La Polonaise fut en revanche composée en 1814 et dédiée à la Tsarine Elisabeth, qui se trouvait à Vienne pour le Congrès des puissances restauratrices, une période particulièrement favorable pour Beethoven. Elle aussi est rarement jouée, même si c’est une pièce assez brillante.
Mais toutes deux, c’est à noter, en général n’ont pas bonne réputation et sont taxées de « superficialité », un peu comme le Triple Concerto inaugural du reste. Giovanni Carli Ballola a souligné « la brillante et facile extériorité du Rondo alla polacca du Triple Concerto op.56 qui, tout comme la Polonaise op.89 doit être considéré une des rares concessions maladroites de Beethoven à la mode du temps ». Quant à la Victoire de Wellington, on a dit pire encore. Pour Alfred Einstein, c’est le « point le plus bas de l’œuvre de Beethoven » (( cité par Buscaroli, op.cit.)). Pour Charles Rosen (dans Le style classique) ((Le Style classique. Haydn, Mozart, Beethoven, trad. Marc Vignal, Paris, Gallimard, 1978, 2011)) « elle montre si clairement que c’est une œuvre alimentaire que même la honte serait hors de propos » ((les citations de Giovanni Carli Ballola et Charles Rosen proviennent de Beethoven. Signori, il catalogo è questo ! de Amedeo Poggi et Edgar Vallora (Einaudi, 1995))) . Mais Beethoven face aux reproches s’en déclara très satisfait.

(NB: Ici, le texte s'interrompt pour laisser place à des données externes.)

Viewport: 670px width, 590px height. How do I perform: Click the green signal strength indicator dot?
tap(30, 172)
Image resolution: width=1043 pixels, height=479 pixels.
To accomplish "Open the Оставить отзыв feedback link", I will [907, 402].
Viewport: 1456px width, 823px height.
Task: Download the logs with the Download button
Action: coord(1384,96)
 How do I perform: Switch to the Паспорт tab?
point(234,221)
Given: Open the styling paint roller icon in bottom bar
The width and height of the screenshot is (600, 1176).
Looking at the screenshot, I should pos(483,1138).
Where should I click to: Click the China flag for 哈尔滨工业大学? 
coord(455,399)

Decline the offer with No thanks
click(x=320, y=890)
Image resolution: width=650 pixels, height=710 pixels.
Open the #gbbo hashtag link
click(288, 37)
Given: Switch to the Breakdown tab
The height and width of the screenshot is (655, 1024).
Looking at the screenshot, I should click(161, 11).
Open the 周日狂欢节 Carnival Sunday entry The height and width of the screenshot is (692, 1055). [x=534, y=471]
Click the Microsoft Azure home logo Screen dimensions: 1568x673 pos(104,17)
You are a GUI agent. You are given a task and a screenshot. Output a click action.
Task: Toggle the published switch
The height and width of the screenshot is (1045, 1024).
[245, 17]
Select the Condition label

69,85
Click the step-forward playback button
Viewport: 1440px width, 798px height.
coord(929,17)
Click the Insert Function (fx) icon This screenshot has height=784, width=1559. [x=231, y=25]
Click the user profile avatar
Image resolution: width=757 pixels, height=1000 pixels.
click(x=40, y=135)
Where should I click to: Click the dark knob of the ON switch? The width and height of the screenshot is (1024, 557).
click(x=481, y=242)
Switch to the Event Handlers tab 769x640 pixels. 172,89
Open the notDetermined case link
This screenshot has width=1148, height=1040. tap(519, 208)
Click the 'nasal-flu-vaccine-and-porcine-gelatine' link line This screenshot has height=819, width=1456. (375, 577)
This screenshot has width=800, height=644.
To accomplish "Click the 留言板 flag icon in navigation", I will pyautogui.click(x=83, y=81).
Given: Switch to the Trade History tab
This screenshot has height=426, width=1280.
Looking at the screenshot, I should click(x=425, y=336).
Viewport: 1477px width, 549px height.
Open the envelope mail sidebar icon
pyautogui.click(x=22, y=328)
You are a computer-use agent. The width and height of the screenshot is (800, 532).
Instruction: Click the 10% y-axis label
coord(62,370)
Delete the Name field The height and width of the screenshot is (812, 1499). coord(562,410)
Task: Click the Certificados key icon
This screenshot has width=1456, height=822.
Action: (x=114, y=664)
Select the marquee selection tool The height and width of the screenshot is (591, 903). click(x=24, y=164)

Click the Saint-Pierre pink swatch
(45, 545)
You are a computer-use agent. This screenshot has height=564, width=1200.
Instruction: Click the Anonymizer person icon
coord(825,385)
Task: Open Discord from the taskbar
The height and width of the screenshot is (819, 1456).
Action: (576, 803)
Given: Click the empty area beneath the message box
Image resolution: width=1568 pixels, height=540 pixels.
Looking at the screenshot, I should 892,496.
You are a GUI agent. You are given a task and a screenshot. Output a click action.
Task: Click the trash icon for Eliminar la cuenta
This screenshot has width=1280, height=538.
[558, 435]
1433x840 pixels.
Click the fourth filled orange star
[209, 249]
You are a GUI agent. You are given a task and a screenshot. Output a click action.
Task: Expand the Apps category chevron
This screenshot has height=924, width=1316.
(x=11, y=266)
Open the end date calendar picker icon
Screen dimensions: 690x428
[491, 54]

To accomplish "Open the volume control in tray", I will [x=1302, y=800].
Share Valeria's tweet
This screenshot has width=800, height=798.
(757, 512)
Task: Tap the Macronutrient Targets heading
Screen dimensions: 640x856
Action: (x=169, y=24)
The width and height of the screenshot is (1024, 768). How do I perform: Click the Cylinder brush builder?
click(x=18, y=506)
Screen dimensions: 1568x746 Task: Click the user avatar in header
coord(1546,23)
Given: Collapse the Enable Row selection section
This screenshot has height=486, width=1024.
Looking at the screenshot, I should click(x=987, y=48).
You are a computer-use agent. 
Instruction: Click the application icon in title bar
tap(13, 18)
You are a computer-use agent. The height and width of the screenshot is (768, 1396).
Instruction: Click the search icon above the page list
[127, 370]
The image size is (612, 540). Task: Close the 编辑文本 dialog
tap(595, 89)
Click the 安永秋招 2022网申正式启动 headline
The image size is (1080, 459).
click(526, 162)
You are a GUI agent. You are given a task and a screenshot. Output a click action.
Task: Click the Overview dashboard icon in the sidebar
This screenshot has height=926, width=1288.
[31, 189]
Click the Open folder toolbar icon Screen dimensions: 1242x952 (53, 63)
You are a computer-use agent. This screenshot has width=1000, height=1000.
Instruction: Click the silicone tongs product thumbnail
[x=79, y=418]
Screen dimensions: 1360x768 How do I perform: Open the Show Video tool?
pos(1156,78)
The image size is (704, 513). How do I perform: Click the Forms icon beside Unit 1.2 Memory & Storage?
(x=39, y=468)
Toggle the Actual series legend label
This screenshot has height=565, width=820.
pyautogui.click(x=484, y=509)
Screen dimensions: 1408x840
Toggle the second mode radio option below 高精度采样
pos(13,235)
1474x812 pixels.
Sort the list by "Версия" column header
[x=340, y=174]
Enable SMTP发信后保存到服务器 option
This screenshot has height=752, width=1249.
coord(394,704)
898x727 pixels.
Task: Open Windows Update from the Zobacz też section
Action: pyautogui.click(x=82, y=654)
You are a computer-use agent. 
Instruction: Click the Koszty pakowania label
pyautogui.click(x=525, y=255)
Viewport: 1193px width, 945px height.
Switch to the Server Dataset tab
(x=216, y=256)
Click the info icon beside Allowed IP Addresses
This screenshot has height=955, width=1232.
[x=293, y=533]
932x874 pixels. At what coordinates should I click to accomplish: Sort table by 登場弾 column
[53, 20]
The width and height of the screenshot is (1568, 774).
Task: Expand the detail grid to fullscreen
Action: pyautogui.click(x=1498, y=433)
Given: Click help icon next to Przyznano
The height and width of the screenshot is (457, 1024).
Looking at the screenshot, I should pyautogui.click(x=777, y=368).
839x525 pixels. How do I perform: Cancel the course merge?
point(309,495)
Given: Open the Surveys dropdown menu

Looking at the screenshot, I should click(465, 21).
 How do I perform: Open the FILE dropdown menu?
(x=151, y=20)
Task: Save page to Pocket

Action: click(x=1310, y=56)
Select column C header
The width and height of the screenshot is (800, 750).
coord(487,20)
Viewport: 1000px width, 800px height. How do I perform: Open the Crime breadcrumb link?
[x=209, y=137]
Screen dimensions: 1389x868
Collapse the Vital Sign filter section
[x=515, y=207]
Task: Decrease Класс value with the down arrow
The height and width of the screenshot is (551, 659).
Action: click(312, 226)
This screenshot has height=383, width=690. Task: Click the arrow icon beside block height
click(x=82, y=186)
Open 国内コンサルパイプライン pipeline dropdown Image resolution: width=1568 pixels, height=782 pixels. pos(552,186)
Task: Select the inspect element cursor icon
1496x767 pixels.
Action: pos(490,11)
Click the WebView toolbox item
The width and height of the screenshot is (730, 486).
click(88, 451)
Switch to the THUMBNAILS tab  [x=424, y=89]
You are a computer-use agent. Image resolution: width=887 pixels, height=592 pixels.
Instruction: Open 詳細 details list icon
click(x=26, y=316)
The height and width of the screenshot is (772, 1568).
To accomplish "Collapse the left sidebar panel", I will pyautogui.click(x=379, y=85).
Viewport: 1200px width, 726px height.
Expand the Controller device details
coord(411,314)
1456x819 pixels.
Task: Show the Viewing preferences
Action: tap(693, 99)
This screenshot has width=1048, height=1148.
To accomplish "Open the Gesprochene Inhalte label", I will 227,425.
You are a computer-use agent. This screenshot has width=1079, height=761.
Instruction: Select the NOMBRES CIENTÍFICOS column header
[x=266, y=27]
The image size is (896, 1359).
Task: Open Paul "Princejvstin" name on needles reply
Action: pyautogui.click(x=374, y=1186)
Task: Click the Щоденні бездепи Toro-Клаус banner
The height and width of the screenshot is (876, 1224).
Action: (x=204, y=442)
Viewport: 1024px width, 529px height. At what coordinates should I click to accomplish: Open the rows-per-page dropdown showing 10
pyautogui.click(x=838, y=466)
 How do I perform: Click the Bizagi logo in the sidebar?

On doit retourner encore une fois vers Buscaroli. La Victoire, pour lui, est « un essai exquis, de métier supérieur, à l’instrumentation fabuleuse, musique écrite de manière splendide pour de grands effets extérieurs et publics, que seules de vieilles filles revêches pouvaient comparer à une symphonie ou l’autre ». En dernière analyse, enfin, il n’y a pas d’œuvre, comme dit Goethe, cité par Buscaroli, « qui ne soit de circonstance ». A chacun son écoute.